Они взглянули друг на друга. Без стеклышка лица у них были белыми.
– Слушай, – сказала она, и голос ее пришел им обоим на выручку, – ты можешь тут остаться, понимаешь? Если хочешь. Это твой дом.
– Нет, не мой, – сказал мальчик.
Она положила стеклышко на одеяло.
– Ну, пора спать, – проговорила она.
И снова она стала робеющей молодой женщиной, уверенность ее была внешней, перенятой у других. И голос у нее какой-то скрипучий и пустой. А надо бы, чтоб он был ласковый и задушевный. Но этим своим голосом ей придется говорить ему всякие слова.
– Утром поглядим. Тепло тебе? Надо тебя откормить. Ты такой тощенький. Но будешь хорошо кушать – поправишься.
По-видимому, он больше не намерен был разговаривать с ней; он лежал на боку, свернувшись калачиком и положив голову на согнутый локоть. Он не станет для нее своим, этот ребенок. И она вышла, пробираясь сквозь еще стоявший перед глазами малиновый свет, сквозь шелест мертвых молитв в тонущей церкви.
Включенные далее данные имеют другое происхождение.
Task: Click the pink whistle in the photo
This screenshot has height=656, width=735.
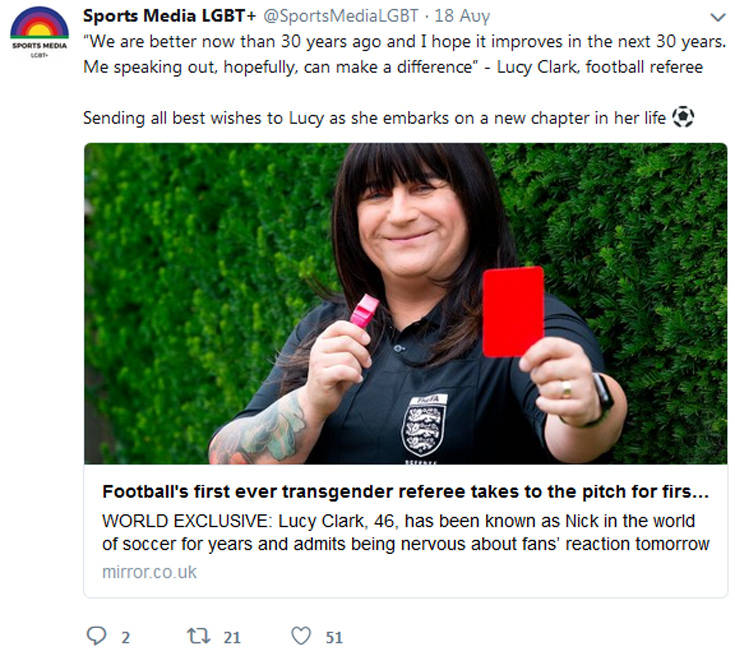Action: [x=364, y=311]
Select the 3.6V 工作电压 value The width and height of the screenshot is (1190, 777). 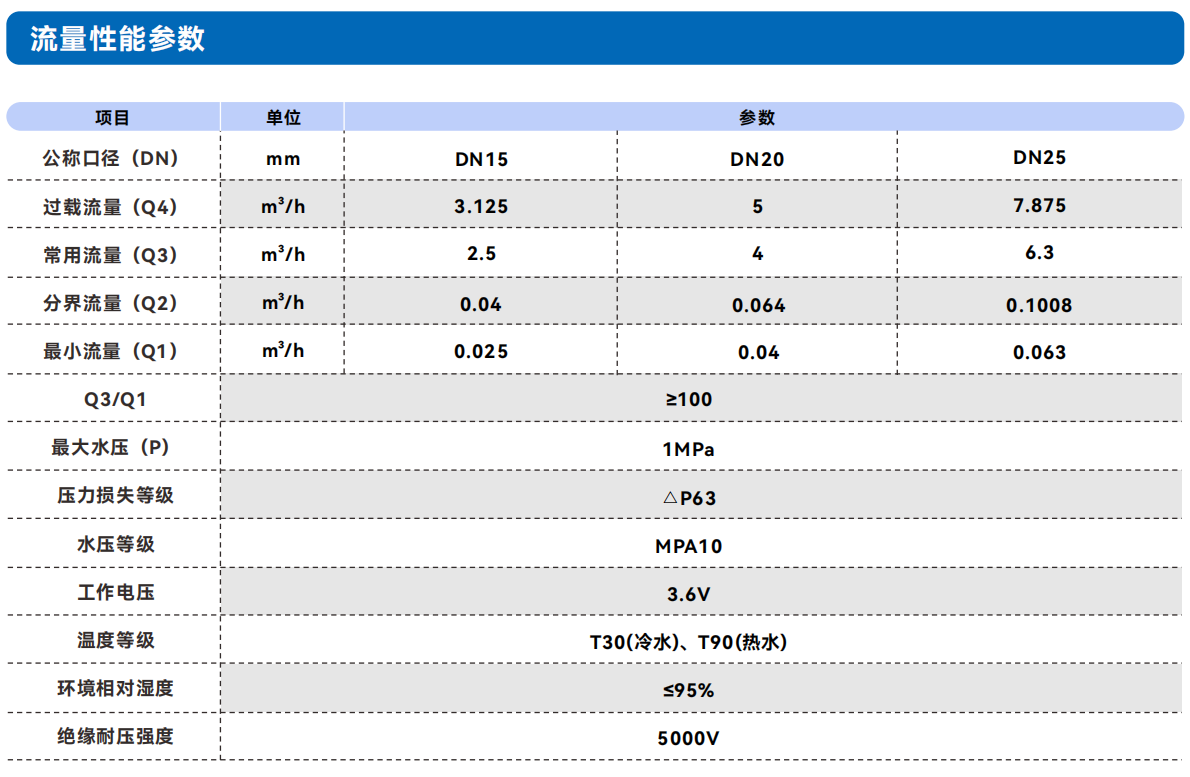coord(689,594)
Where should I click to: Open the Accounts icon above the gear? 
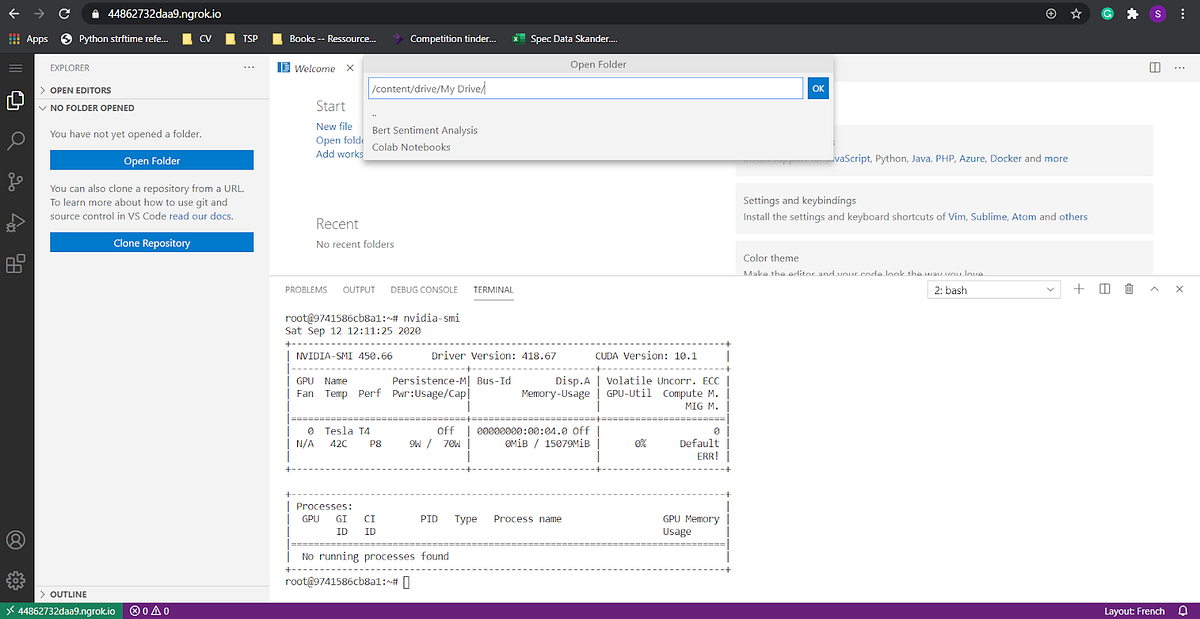coord(14,540)
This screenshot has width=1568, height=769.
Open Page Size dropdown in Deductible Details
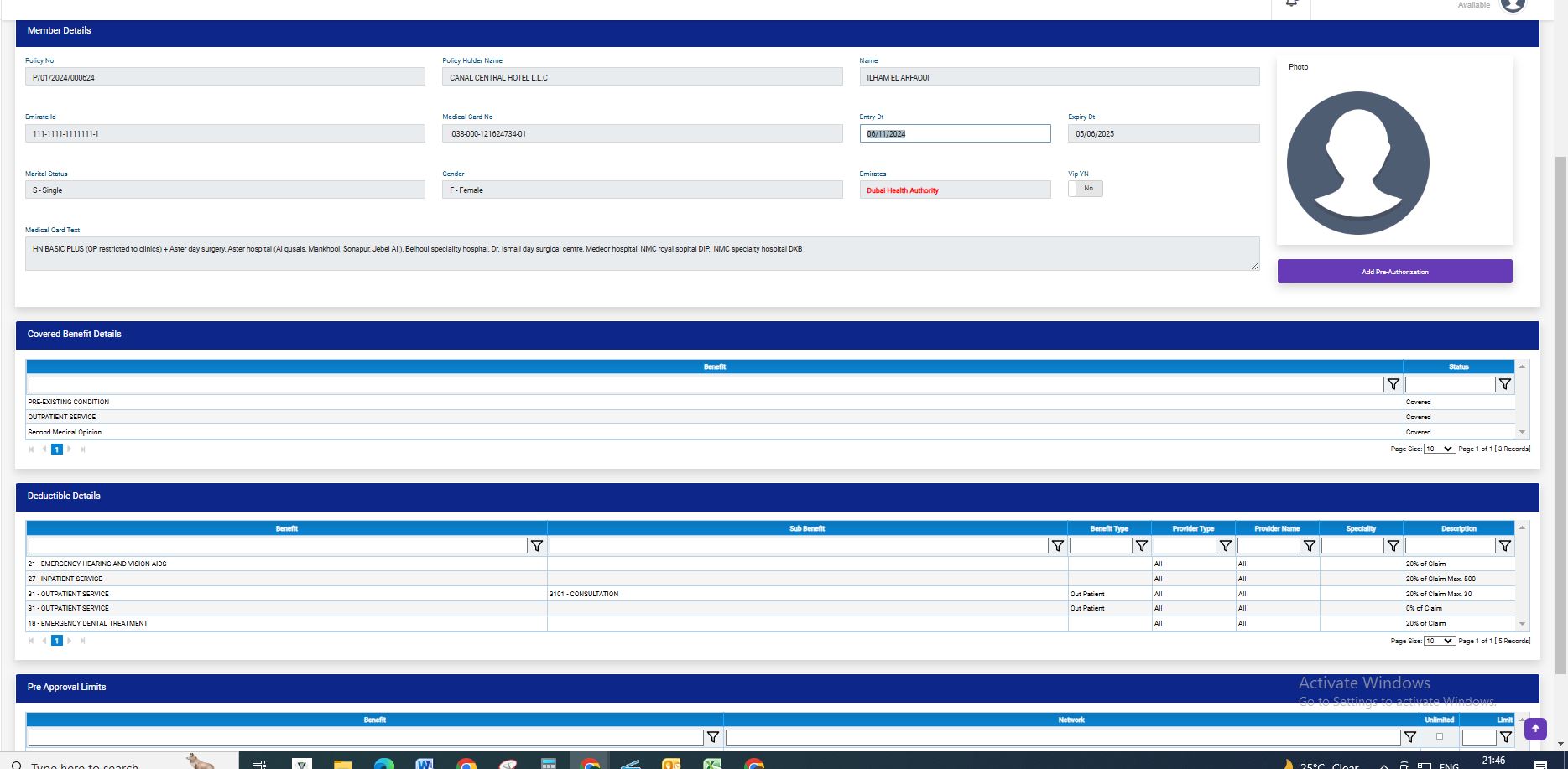[1439, 641]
Она пошла в свою комнату бороться со сном.
И вдруг увидела, что ее муж надевает брюки. Огонек в ламповом стекле был ровный и очень желтый.
– Сколько же времени? – спросила она.
– Время вставать, – жестко, словно хлестнув ремнем, сказал он. – Фриц уже прошел через двор.
И в самом деле, она услышала знакомый звон подойников и крик петуха, разрывавшего последние лоскутья сна.
Сейчас они примутся за неотложные дела; воздух и вода леденили им кожу, замкнувшись в себе, они угрюмо двигались по комнате, они заполняли телом пустую одежду, он причесывался, она собирала волосы в узел. И было очевидно, что две эти жизни никогда не раскалывались на цветные осколки. Быстро и бесшумно они прошли через кухню, мимо мальчика, спящего на узкой койке. Они едва взглянули на него, то ли боясь его потревожить, то ли по какой-то другой причине.
В стойлах на другом конце двора в свете фонарей виднелись коровьи спины и маячило чисто отмытое лицо старика немца, жаждавшего рассказать и услышать новости. Коровы жевали сечку. Запах жвачки и коровьего дыхания пересилил холод, когда двое мужчин и женщина, усевшись на чурбаки и зажав между коленей ведро, готовились приступить к обычному ритуалу.
– Дождь-то перестал, – заметил старый немец, выжимая первый сосок.